Rows –
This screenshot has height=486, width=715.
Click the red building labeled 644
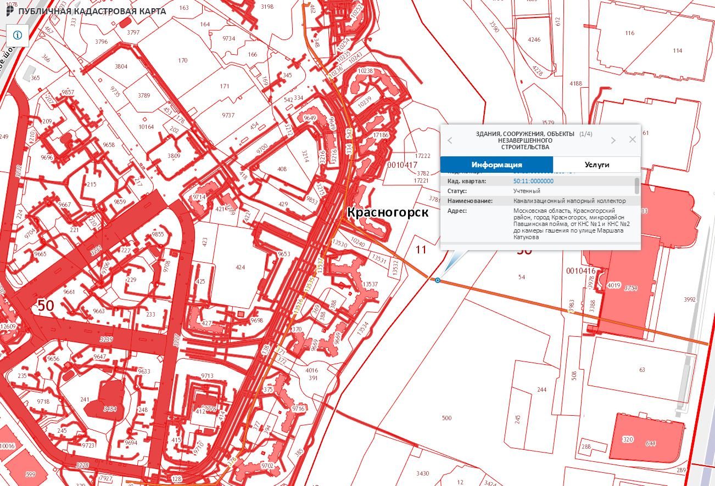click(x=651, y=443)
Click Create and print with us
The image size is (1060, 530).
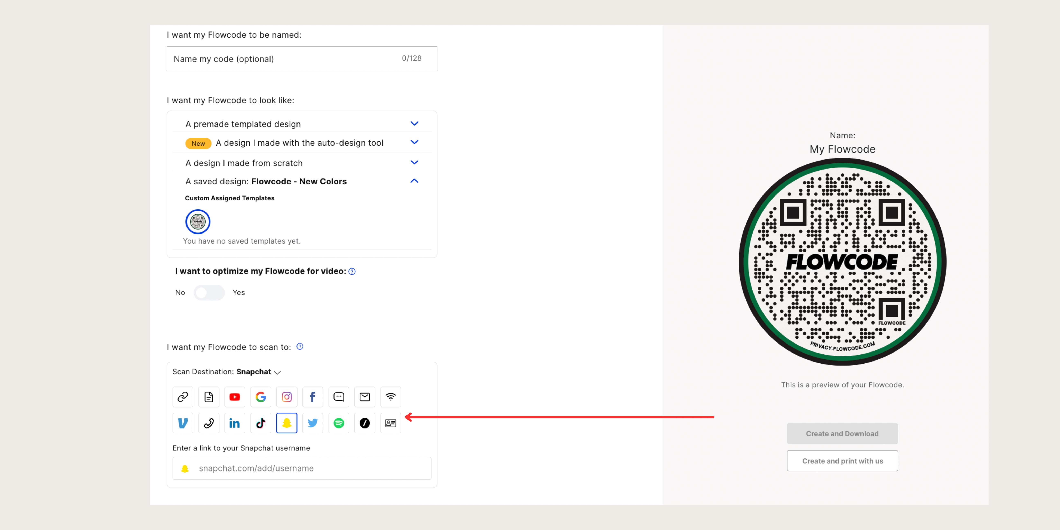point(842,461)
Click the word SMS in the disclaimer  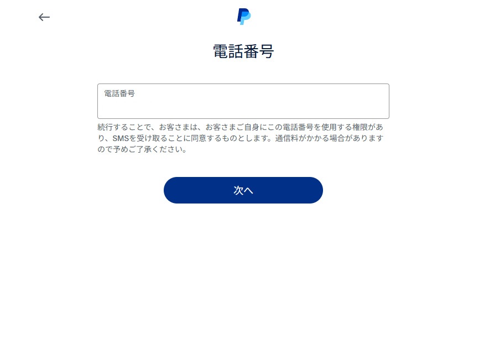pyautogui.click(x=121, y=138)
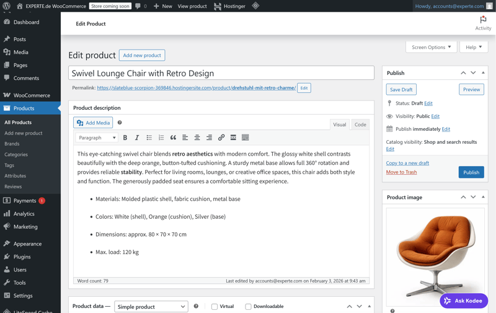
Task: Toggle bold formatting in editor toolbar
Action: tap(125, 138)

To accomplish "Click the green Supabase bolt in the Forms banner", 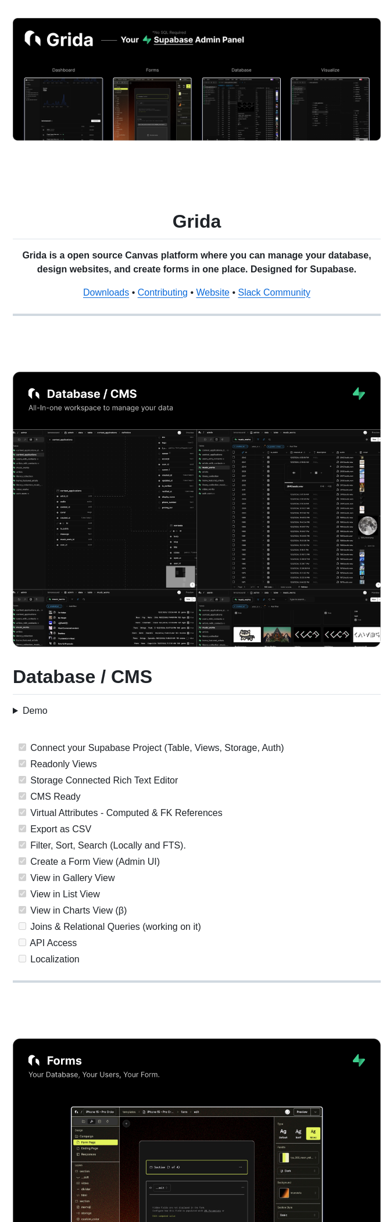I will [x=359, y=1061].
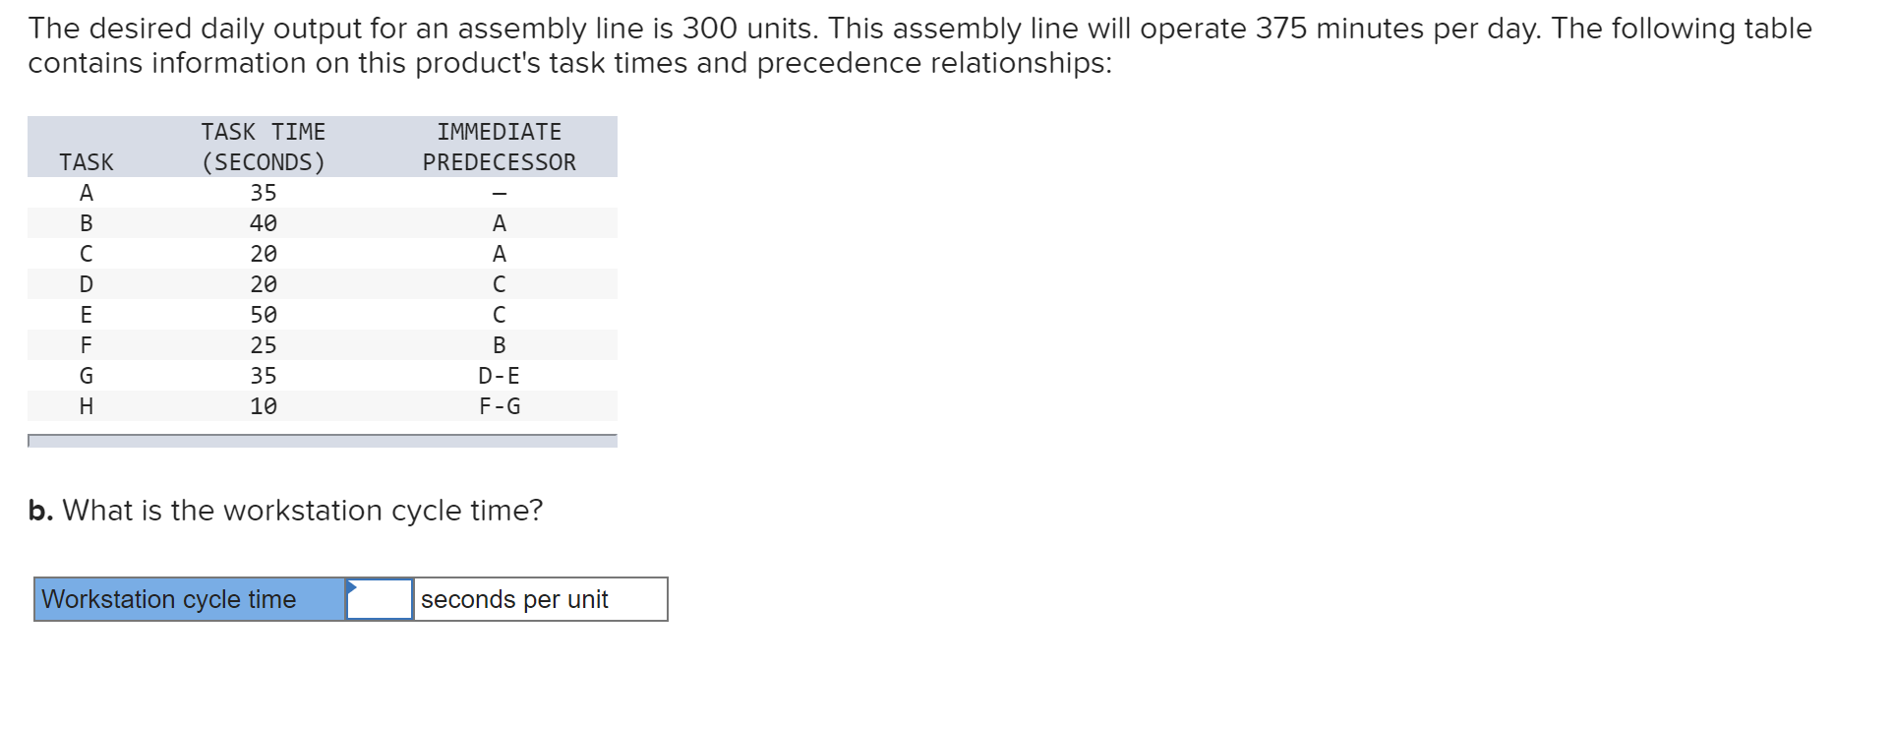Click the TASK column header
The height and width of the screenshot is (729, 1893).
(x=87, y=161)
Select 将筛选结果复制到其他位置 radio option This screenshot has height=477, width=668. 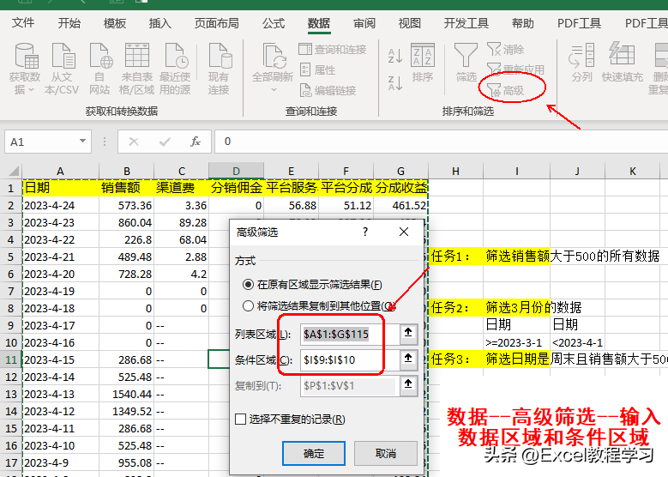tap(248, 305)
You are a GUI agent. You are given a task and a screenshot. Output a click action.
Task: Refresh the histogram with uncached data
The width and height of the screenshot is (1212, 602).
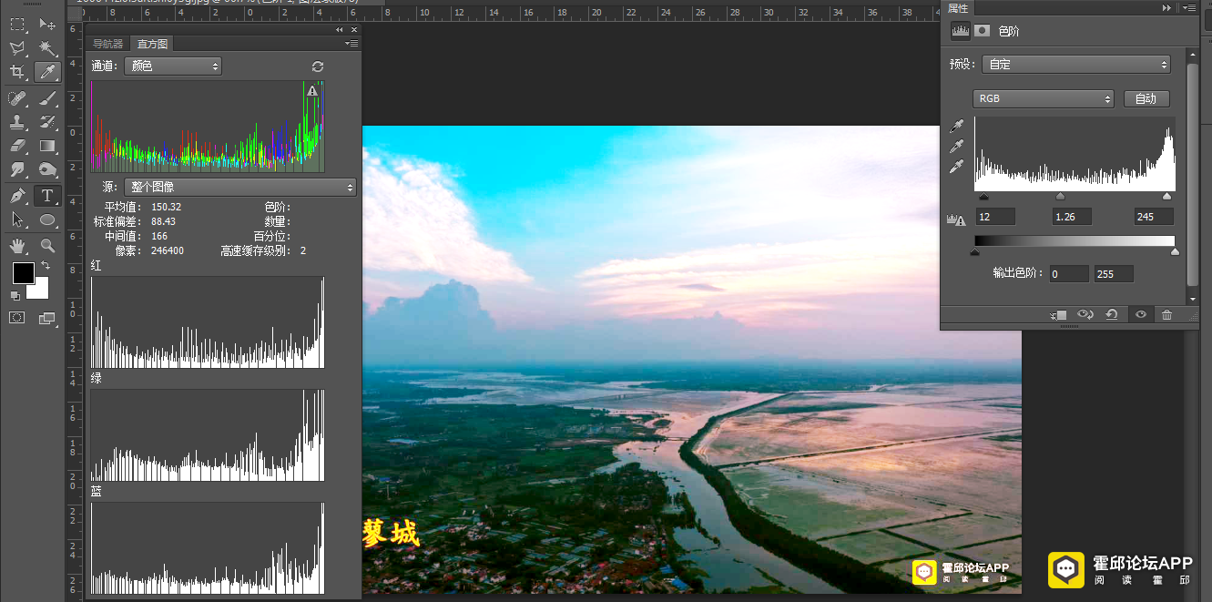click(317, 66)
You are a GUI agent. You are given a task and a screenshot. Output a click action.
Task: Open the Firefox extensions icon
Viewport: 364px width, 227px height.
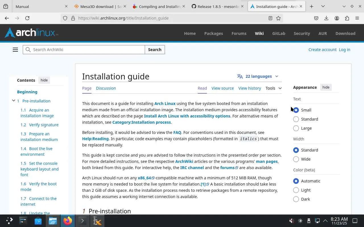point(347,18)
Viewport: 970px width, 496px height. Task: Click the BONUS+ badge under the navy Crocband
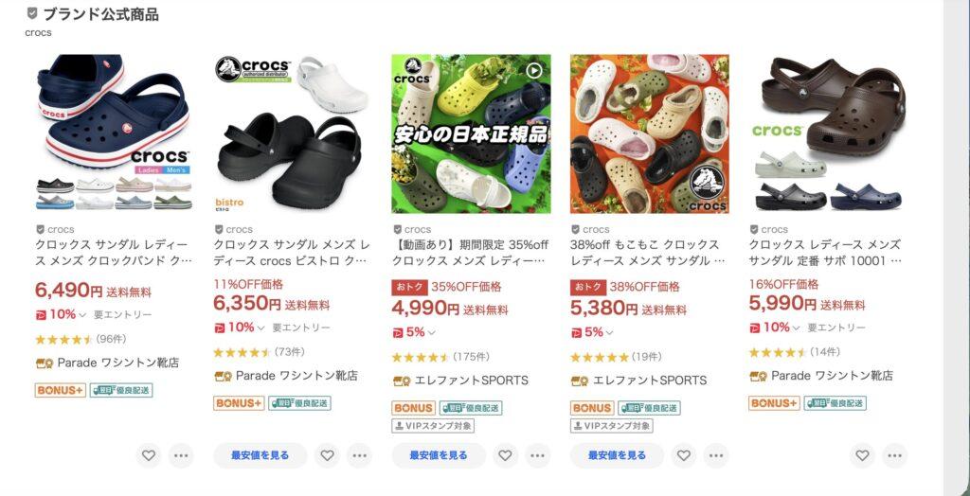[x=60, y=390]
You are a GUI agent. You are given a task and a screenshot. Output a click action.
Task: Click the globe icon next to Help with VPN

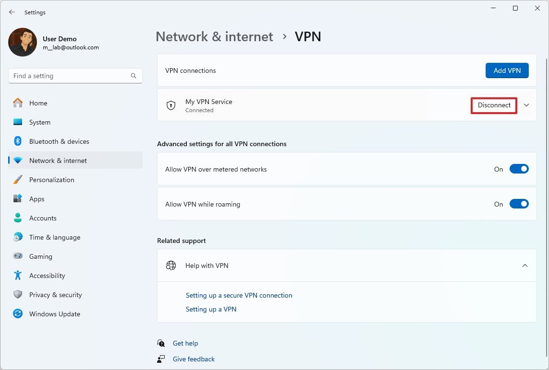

What is asked – Arrange the records as a numbered list, starting with the line that contains "Viewport: 970px width, 496px" and continuing through the end of the records. Leave out blank lines and pictures.

Answer below –
1. Viewport: 970px width, 496px height. Task: Click the BONUS+ badge under the navy Crocband
2. [x=60, y=390]
3. You are a GUI agent. You are given a task and a screenshot. Output a click action.
4. Task: Click the globe icon next to Help with VPN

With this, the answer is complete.